Henry Ford. He left home at the age of 16 and moved to Detroit.
He didn't invent the car, but he figured out a way to produce one that was within the economic reach of the average American. While other manufacturers were content to target a market of the well-to-do, Henry developed a design and a method of manufacturing (Assembly line) that steadily reduced the cost of his Model T.

Instead of pocketing the profits, he lowered the price of the car. As a result, he sold more cars and increased his company's earnings, and this transformed the automotive industry from a luxury machine to a mainstay of American society.
 
During WW1 my Father as a member of the Canadian Army, travelled to and from Europe on the RMS Olympic, which was the sister ship to the RMS Titanic. Although the war ended in November of 1918, he didn't arrive back in Canada until July of 1919. Dad volunteered to stay behind for an additional 6 months, to be a guard at a German POW camp in Belgium near the city of Dave. For those six months of easy duty, he got a full years pay, which at $1.10 a day came to $410.15.

When he returned to Toronto in July of 1919, he bought a used Pierce Arrow touring car and started the Toronto Veteran's Taxi Company.
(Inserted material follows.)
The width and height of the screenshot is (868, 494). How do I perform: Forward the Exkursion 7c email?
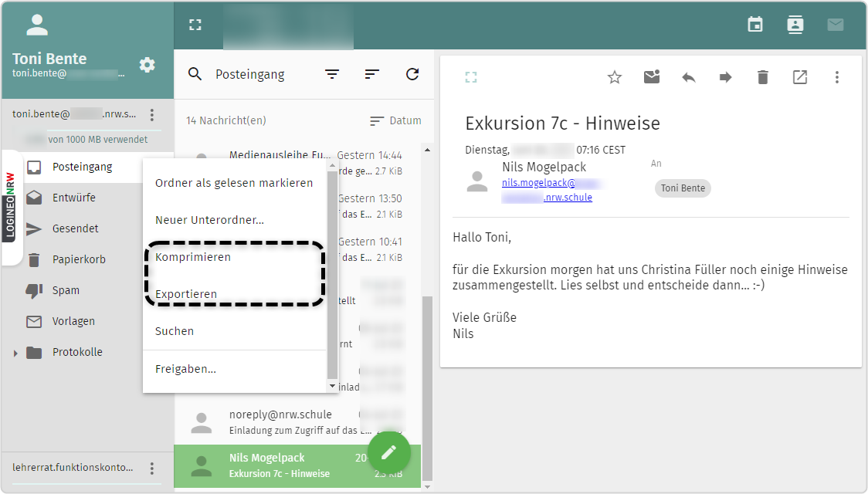click(725, 77)
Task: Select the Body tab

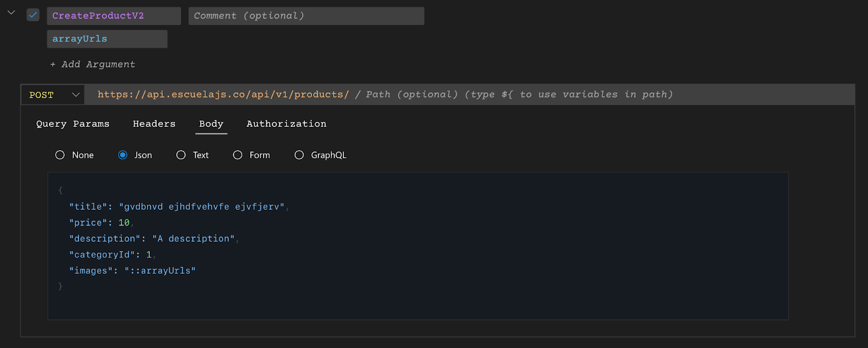Action: tap(211, 124)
By 1927 he owned 14 cars, and he was employing 35 drivers, all of whom were CEF veterans. He sold the business in 1928 for cash, and invested the money in The New Method Laundry Company. JIM.
nice story.
 
Assembly lines to mass produce those things we all want.
Television. We even leave it on when we are not watching it. It keeps us connected.
Computers, by far, the most impact on our lives.
Where would we be??????? Heck I am writing this on one.
Pay your bills, renew your license, talk to your friends, send a gift card, etc , etc, etc.
The beast in revelations makes me think of the computer with AI.